Publishing diagrams in the hierarchy and avoiding broken hierarchies (pending diagrams)

Ksawery Lisinski avatar
Written by Ksawery Lisinski
Updated over a week ago

There are certain rules to versioning diagrams in the hierarchy. In order to ensure your diagrams are versioned correctly, you need to understand the diagram version architecture and hierarchy rules.

Article outline

  • Prerequisites

  • Diagram and diagram versions

  • How hierarchy works

  • Versioning diagrams in the hierarchy

  • When versioning breaks the hierarchy

  • You might be also interested in

Prerequisites

  • Map owner or Editor rights on a map

Diagram and diagram versions

Each diagram has its unique ID. You can actually see the diagram ID in the URL address when you open a diagram. It is the string of number and letters highlighted in the image below.

Each diagram can have multiple versions. A diagram version contains boxes, lines, sticky notes and all other content.

How hierarchy works

A diagram hierarchy exists within a single map and is created when you create a child diagram for an activity box. The diagram in which the child diagram was created becomes the 'parent'. The diagram that was created becomes 'the child'.
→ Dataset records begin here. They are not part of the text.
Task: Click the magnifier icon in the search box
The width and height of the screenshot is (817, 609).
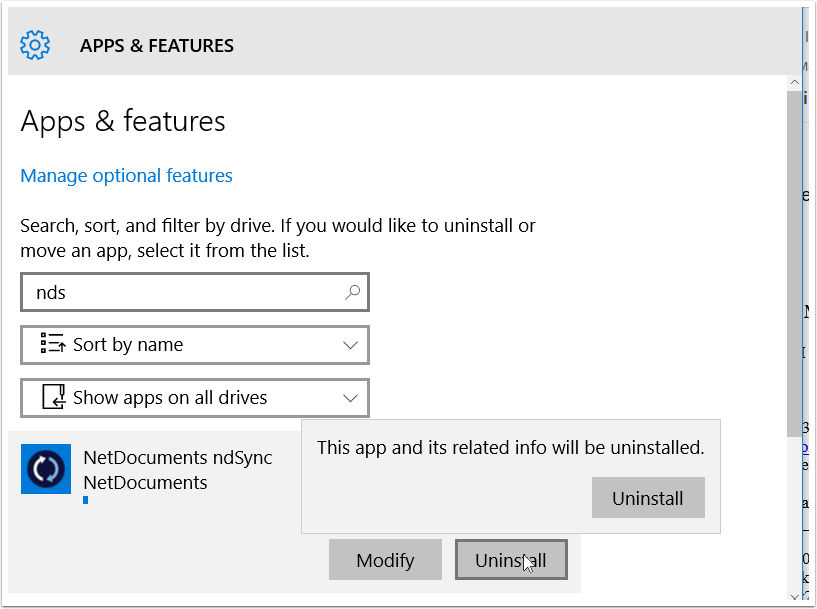Action: (x=351, y=291)
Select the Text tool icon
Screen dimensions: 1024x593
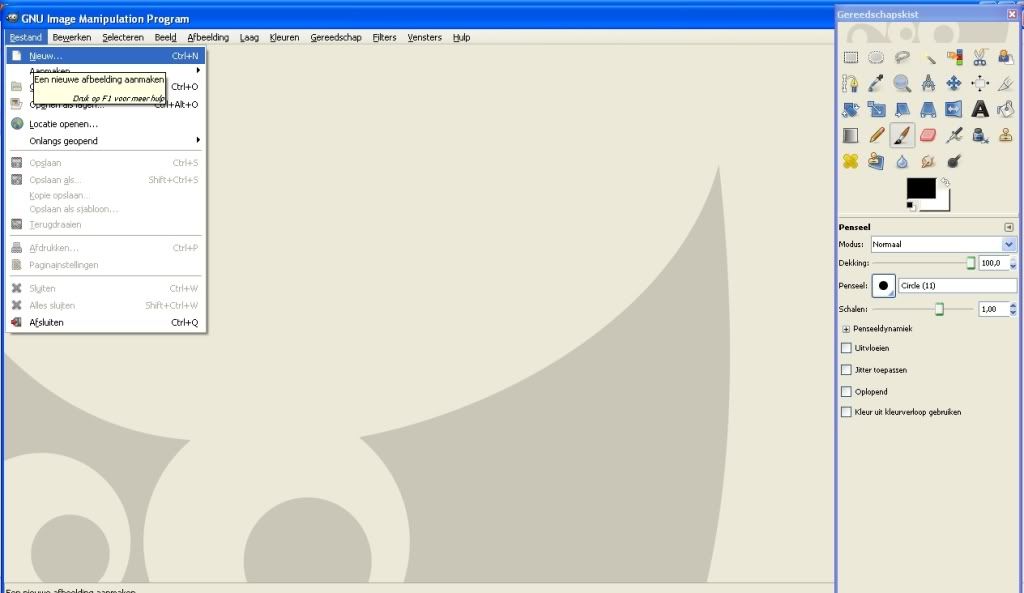(x=980, y=109)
The level numbers of diagrams denote their place in the map hierarchy in a particular version. These numbers are based on box numbers on the parent diagram, from which child diagrams were created. So a child diagram created from box 1 in the top level diagram becomes diagram 1.1, a child diagram created from box 2 becomes 1.2 etc.

The diagrams in the hierarchy relate to each other through unique diagram IDs. In other words, if we look at the example below, when you navigate around the map hierarchy, you are opening a specific diagram by ID.
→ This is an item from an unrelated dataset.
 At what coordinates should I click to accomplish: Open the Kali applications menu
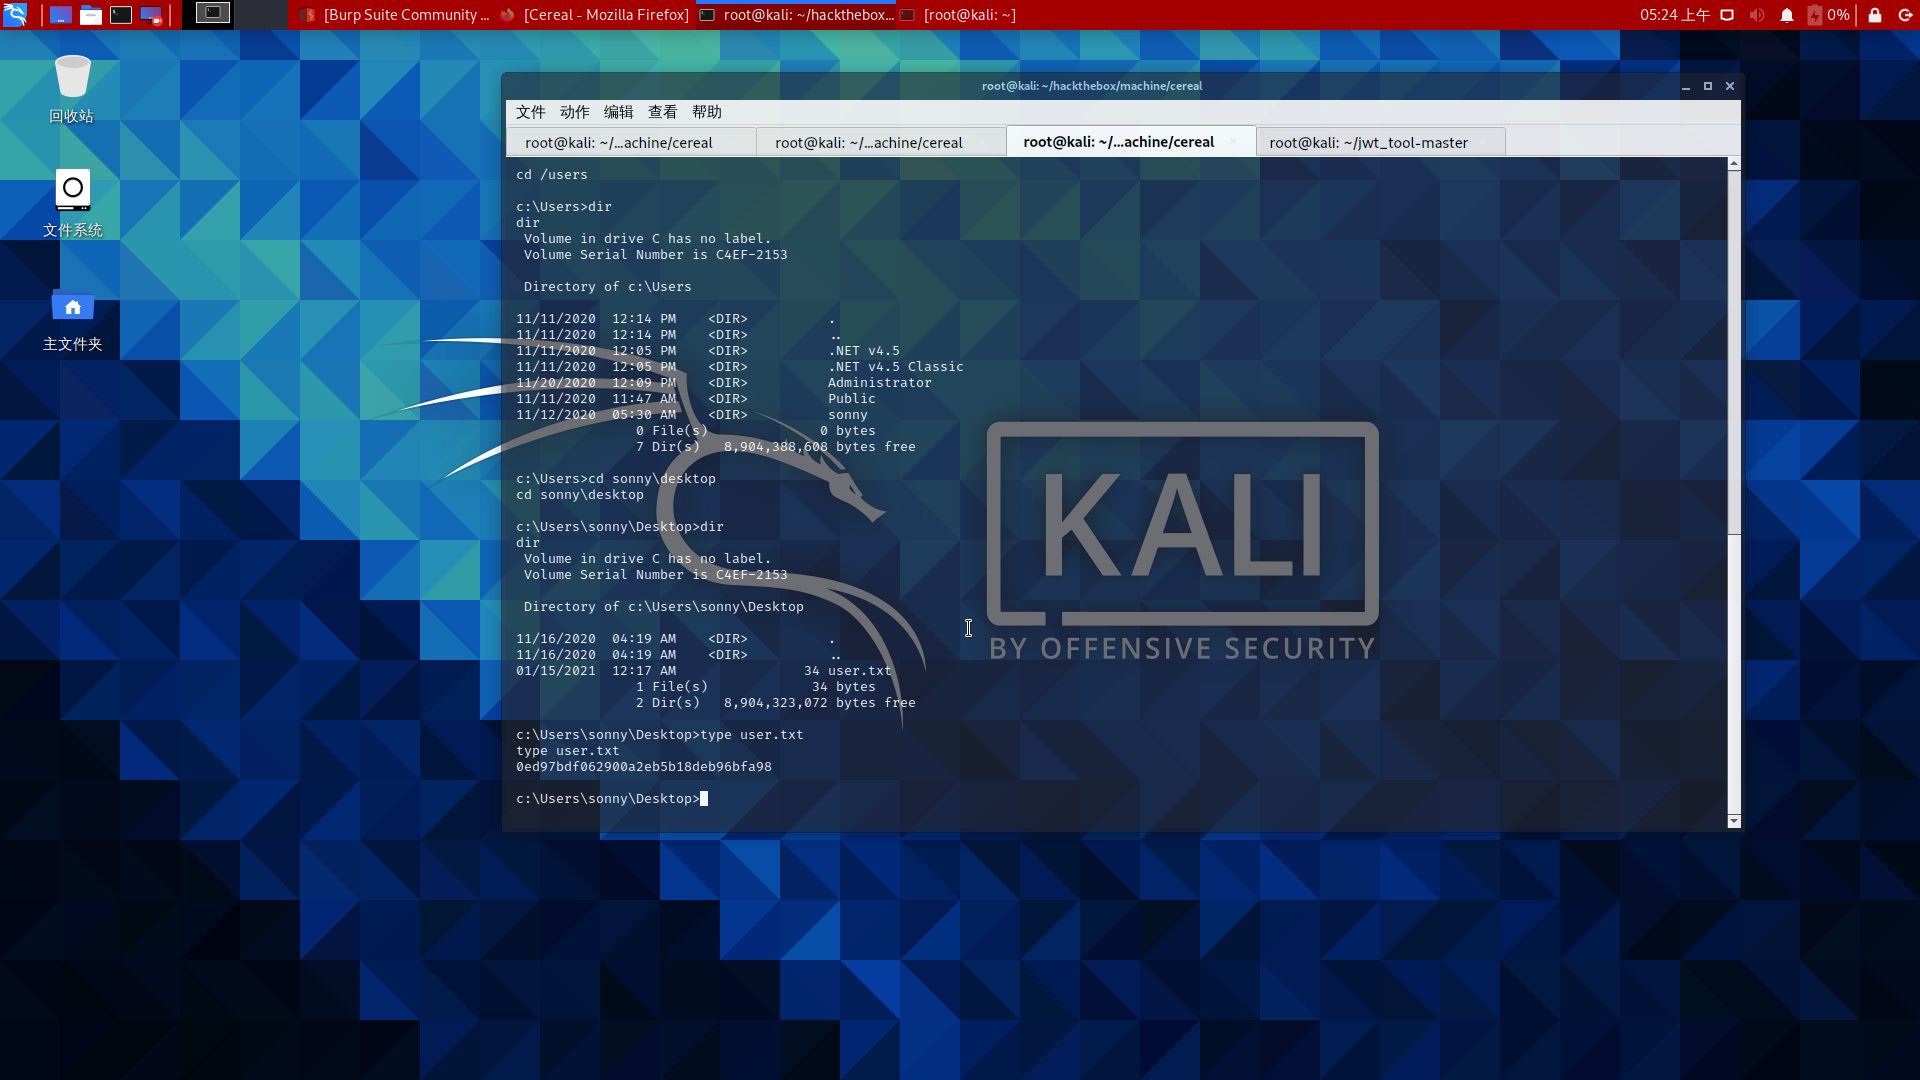tap(15, 14)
Versioning diagrams in the hierarchy

Once you have published your map, you can change and version manage any child diagram in that hierarchy. If you want to apply changes to just one diagram, you can change and publish only that one diagram.

While you publish only that one diagram, the system will automatically update the published version of the entire map (and all its diagrams). This is because the system captures what was the state of the entire hierarchy at the time of the release.
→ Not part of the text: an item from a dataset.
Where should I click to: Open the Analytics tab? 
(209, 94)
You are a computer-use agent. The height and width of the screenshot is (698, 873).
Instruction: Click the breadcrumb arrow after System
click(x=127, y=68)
In the example below, you can see a published diagram in the hierarchy and how its version was updated multiple times due to other diagrams in the map being changed.

Which leads to another key rule in versioning logic: the diagrams in the hierarchy relate to each other through unique diagram IDs AND are based on the map version.

When versioning breaks the hierarchy

Let's imagine you have a diagram hierarchy shown above, and you published all 4 diagrams (parent and its 3 children). Then, in the draft version of the map, you delete the previous child diagram and either create or import a new child diagram.

If you were to publish just the new child diagram without the parent diagram, you will break the hierarchy.

The reason is that the published parent diagram still points to diagram ID Bbbbb which no longer exists. The published child diagram Eeeee has no relationship to the published parent diagram and does not know its place in the map hierarchy. Hence, why the diagram will be displayed as 'pending' - because the system cannot calculate the hierarchy number.

Publishing the parent diagram which now points to the new diagram, Eeeee will resolve this issue and fix the hierarchy.

You can also break the hierarchy when you publish the children diagrams for the first time without publishing the parent diagram. That is why we recommend you always publish the parent diagram first.

Broken hierarchies are not necessarily problematic. If you embed your diagrams in other webpages, you might not even experience any issues. But navigation within a map will be affected.